START Dataset excerpts
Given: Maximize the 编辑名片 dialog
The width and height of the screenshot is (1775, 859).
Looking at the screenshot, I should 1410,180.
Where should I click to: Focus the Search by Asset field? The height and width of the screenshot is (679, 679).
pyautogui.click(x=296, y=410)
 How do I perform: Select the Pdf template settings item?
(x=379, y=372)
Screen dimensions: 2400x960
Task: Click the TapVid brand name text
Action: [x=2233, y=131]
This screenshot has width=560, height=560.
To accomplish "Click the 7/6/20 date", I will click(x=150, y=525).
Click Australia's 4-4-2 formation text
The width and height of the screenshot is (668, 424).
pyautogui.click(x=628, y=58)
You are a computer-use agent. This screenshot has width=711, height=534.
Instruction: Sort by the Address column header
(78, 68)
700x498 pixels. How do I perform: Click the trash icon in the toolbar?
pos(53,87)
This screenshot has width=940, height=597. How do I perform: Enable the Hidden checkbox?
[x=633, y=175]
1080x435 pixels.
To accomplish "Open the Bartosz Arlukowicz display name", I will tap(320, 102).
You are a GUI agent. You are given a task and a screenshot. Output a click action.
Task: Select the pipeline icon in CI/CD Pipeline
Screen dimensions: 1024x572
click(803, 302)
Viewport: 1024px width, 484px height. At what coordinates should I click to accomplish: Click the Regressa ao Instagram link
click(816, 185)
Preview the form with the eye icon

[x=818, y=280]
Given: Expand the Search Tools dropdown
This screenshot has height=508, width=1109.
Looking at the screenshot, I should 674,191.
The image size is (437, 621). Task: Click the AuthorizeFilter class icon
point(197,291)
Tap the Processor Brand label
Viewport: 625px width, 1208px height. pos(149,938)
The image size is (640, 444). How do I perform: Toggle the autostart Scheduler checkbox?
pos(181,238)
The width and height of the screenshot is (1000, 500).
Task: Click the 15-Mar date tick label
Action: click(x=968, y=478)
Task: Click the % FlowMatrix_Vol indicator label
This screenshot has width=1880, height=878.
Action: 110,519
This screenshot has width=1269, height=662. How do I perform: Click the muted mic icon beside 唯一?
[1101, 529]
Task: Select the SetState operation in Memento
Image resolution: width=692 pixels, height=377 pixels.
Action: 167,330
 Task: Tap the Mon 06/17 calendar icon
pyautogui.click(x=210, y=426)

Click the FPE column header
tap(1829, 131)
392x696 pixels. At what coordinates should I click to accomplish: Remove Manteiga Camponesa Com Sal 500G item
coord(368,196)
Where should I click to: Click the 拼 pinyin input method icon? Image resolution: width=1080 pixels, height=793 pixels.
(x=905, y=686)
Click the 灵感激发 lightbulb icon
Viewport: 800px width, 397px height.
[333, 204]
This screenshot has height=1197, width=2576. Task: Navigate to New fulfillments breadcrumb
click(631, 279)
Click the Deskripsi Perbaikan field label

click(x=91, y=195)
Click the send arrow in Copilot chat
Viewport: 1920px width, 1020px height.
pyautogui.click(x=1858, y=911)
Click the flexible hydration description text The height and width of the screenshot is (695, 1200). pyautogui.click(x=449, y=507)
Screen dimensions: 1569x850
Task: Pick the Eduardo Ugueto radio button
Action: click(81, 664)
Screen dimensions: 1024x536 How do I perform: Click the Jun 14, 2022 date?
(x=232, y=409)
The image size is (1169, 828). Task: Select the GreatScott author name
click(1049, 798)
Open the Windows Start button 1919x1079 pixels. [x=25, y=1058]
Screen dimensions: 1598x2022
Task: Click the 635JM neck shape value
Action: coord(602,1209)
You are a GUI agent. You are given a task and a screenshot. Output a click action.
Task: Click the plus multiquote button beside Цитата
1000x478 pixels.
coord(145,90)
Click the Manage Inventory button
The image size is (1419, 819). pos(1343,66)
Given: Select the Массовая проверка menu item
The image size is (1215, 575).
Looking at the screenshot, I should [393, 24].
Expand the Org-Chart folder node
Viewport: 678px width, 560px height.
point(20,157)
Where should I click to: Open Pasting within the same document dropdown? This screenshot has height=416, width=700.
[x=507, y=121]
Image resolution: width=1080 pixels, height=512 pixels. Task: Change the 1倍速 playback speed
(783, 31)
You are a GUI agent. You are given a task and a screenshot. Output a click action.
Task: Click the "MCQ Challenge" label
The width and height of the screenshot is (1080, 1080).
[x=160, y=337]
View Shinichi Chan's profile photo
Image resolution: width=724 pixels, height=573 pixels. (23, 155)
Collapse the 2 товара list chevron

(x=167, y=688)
END Dataset excerpts
The problem: Copy all of the data exactly. Skip nothing.

Solution for this exercise:
Given: Maximize the 编辑名片 dialog
The width and height of the screenshot is (1775, 859).
Looking at the screenshot, I should 1410,180.
Where should I click to: Focus the Search by Asset field? The height and width of the screenshot is (679, 679).
pyautogui.click(x=296, y=410)
 How do I perform: Select the Pdf template settings item?
(x=379, y=372)
Screen dimensions: 2400x960
Task: Click the TapVid brand name text
Action: [x=2233, y=131]
This screenshot has width=560, height=560.
To accomplish "Click the 7/6/20 date", I will click(x=150, y=525).
Click Australia's 4-4-2 formation text
The width and height of the screenshot is (668, 424).
pyautogui.click(x=628, y=58)
You are a computer-use agent. This screenshot has width=711, height=534.
Instruction: Sort by the Address column header
(78, 68)
700x498 pixels. How do I perform: Click the trash icon in the toolbar?
pos(53,87)
This screenshot has width=940, height=597. How do I perform: Enable the Hidden checkbox?
[x=633, y=175]
1080x435 pixels.
To accomplish "Open the Bartosz Arlukowicz display name", I will tap(320, 102).
You are a GUI agent. You are given a task and a screenshot. Output a click action.
Task: Select the pipeline icon in CI/CD Pipeline
Screen dimensions: 1024x572
click(803, 302)
Viewport: 1024px width, 484px height. At what coordinates should I click to accomplish: Click the Regressa ao Instagram link
click(816, 185)
Preview the form with the eye icon

[x=818, y=280]
Given: Expand the Search Tools dropdown
This screenshot has height=508, width=1109.
Looking at the screenshot, I should 674,191.
The image size is (437, 621). Task: Click the AuthorizeFilter class icon
point(197,291)
Tap the Processor Brand label
Viewport: 625px width, 1208px height. pos(149,938)
The image size is (640, 444). How do I perform: Toggle the autostart Scheduler checkbox?
pos(181,238)
The width and height of the screenshot is (1000, 500).
Task: Click the 15-Mar date tick label
Action: click(x=968, y=478)
Task: Click the % FlowMatrix_Vol indicator label
This screenshot has width=1880, height=878.
Action: 110,519
This screenshot has width=1269, height=662. How do I perform: Click the muted mic icon beside 唯一?
[1101, 529]
Task: Select the SetState operation in Memento
Image resolution: width=692 pixels, height=377 pixels.
Action: 167,330
 Task: Tap the Mon 06/17 calendar icon
pyautogui.click(x=210, y=426)

Click the FPE column header
tap(1829, 131)
392x696 pixels. At what coordinates should I click to accomplish: Remove Manteiga Camponesa Com Sal 500G item
coord(368,196)
Where should I click to: Click the 拼 pinyin input method icon? Image resolution: width=1080 pixels, height=793 pixels.
(x=905, y=686)
Click the 灵感激发 lightbulb icon
Viewport: 800px width, 397px height.
[333, 204]
This screenshot has height=1197, width=2576. Task: Navigate to New fulfillments breadcrumb
click(631, 279)
Click the Deskripsi Perbaikan field label

click(x=91, y=195)
Click the send arrow in Copilot chat
Viewport: 1920px width, 1020px height.
pyautogui.click(x=1858, y=911)
Click the flexible hydration description text The height and width of the screenshot is (695, 1200). pyautogui.click(x=449, y=507)
Screen dimensions: 1569x850
Task: Pick the Eduardo Ugueto radio button
Action: click(81, 664)
Screen dimensions: 1024x536 How do I perform: Click the Jun 14, 2022 date?
(x=232, y=409)
The image size is (1169, 828). Task: Select the GreatScott author name
click(1049, 798)
Open the Windows Start button 1919x1079 pixels. [x=25, y=1058]
Screen dimensions: 1598x2022
Task: Click the 635JM neck shape value
Action: coord(602,1209)
You are a GUI agent. You are given a task and a screenshot. Output a click action.
Task: Click the plus multiquote button beside Цитата
1000x478 pixels.
coord(145,90)
Click the Manage Inventory button
The image size is (1419, 819). pos(1343,66)
Given: Select the Массовая проверка menu item
The image size is (1215, 575).
Looking at the screenshot, I should [393, 24].
Expand the Org-Chart folder node
Viewport: 678px width, 560px height.
point(20,157)
Where should I click to: Open Pasting within the same document dropdown? This screenshot has height=416, width=700.
[x=507, y=121]
Image resolution: width=1080 pixels, height=512 pixels. Task: Change the 1倍速 playback speed
(783, 31)
You are a GUI agent. You are given a task and a screenshot. Output a click action.
Task: Click the "MCQ Challenge" label
The width and height of the screenshot is (1080, 1080).
[x=160, y=337]
View Shinichi Chan's profile photo
Image resolution: width=724 pixels, height=573 pixels. (23, 155)
Collapse the 2 товара list chevron

(x=167, y=688)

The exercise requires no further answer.